Capture user signals when they exist — explicit thumbs up and down, or implicit signals like a user retrying, abandoning, or editing the output. These are noisy but real, and they point you toward the interactions worth examining. Keep a curated set of representative inputs and run new prompt or model versions against it before rollout, so you can compare quality deliberately rather than discovering a regression in production. And sample real interactions for human review on a regular cadence; a small, routine read of actual outputs catches drift that no metric surfaces. The point is not to automate judgment fully but to stop flying blind.
Logging responsibly
Capturing full prompts and responses means capturing whatever users typed — which can include personal or sensitive information. Observability cannot become a quiet data-retention problem.
Build privacy in from the start. Know what is being stored, redact or avoid storing sensitive fields where you can, set retention limits so logs do not accumulate forever, and control who can read them. There is a genuine tension here: the richer your logs, the better your debugging and the larger your exposure if those logs leak. Resolve it deliberately rather than by accident. The provider documentation from OpenAI and Anthropic describes their own data handling, which is part of the picture, but what you store is your responsibility to govern.
Start small and grow
You do not need a full observability platform on day one, and pretending otherwise is a good way to never start. Begin by logging the core record — resolved prompt, response, model, and prompt version — for every interaction.

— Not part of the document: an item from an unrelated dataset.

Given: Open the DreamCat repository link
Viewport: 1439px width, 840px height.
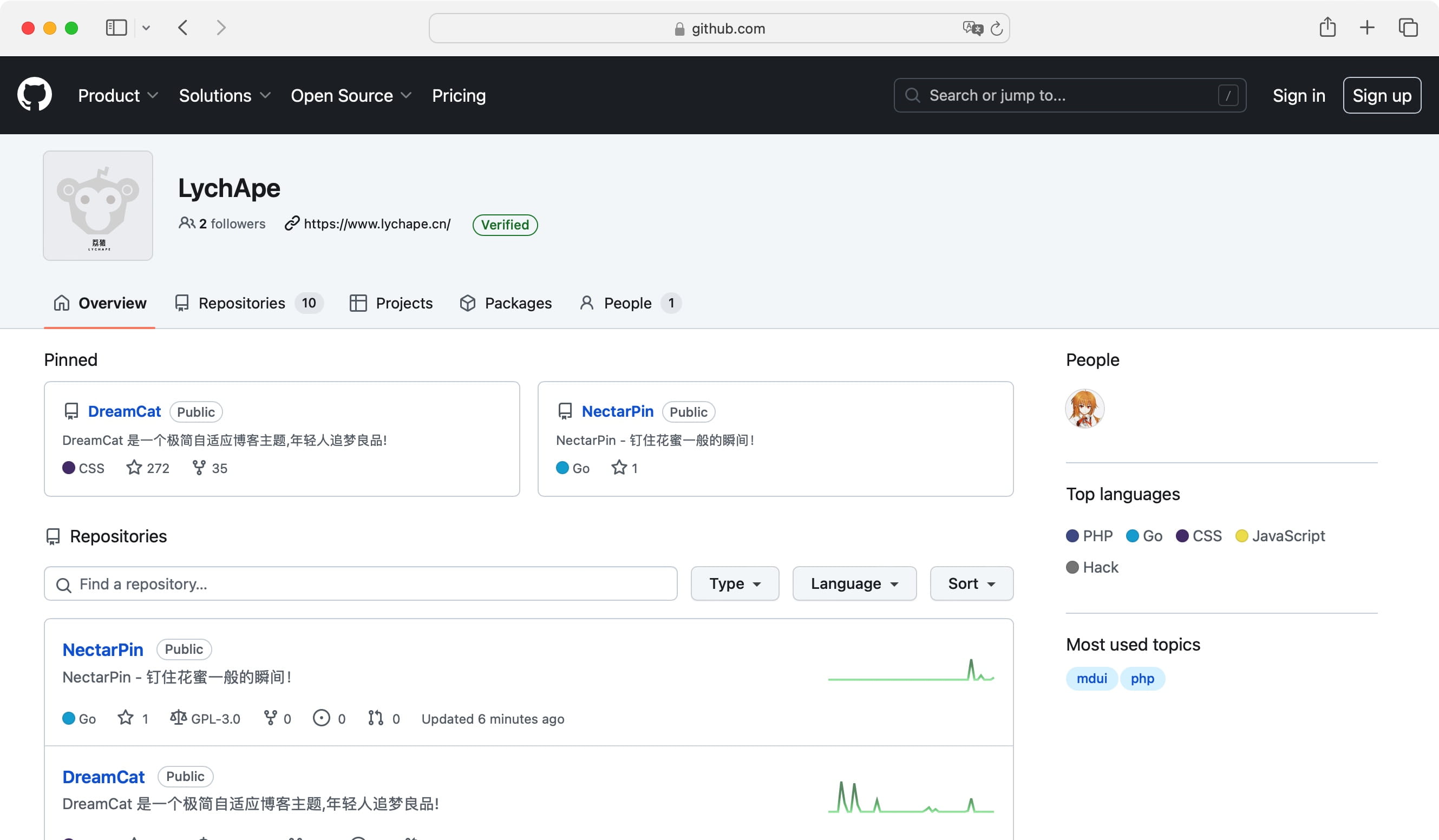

That single step makes most early debugging possible. Add tracing when your system grows past a single call. Add aggregate metrics when you have enough traffic for trends to mean something. Add quality evaluation when you are tuning prompts and models in earnest. Each layer earns its place; build them in the order your application actually grows, not all at once.
The takeaway
LLM apps fail in a way traditional monitoring cannot see — a successful call that returns a wrong answer — so observability has to look inside each interaction, not just at the infrastructure around it. Log the full resolved prompt and response with the model and prompt version, trace multi-step requests end to end, watch latency and token usage as trends, and find a way to sample quality rather than assuming it. Do it with privacy designed in from the start, and grow the layers as your system grows. The reward is that "it gave a bad answer" stops being a shrug and becomes a question you can answer.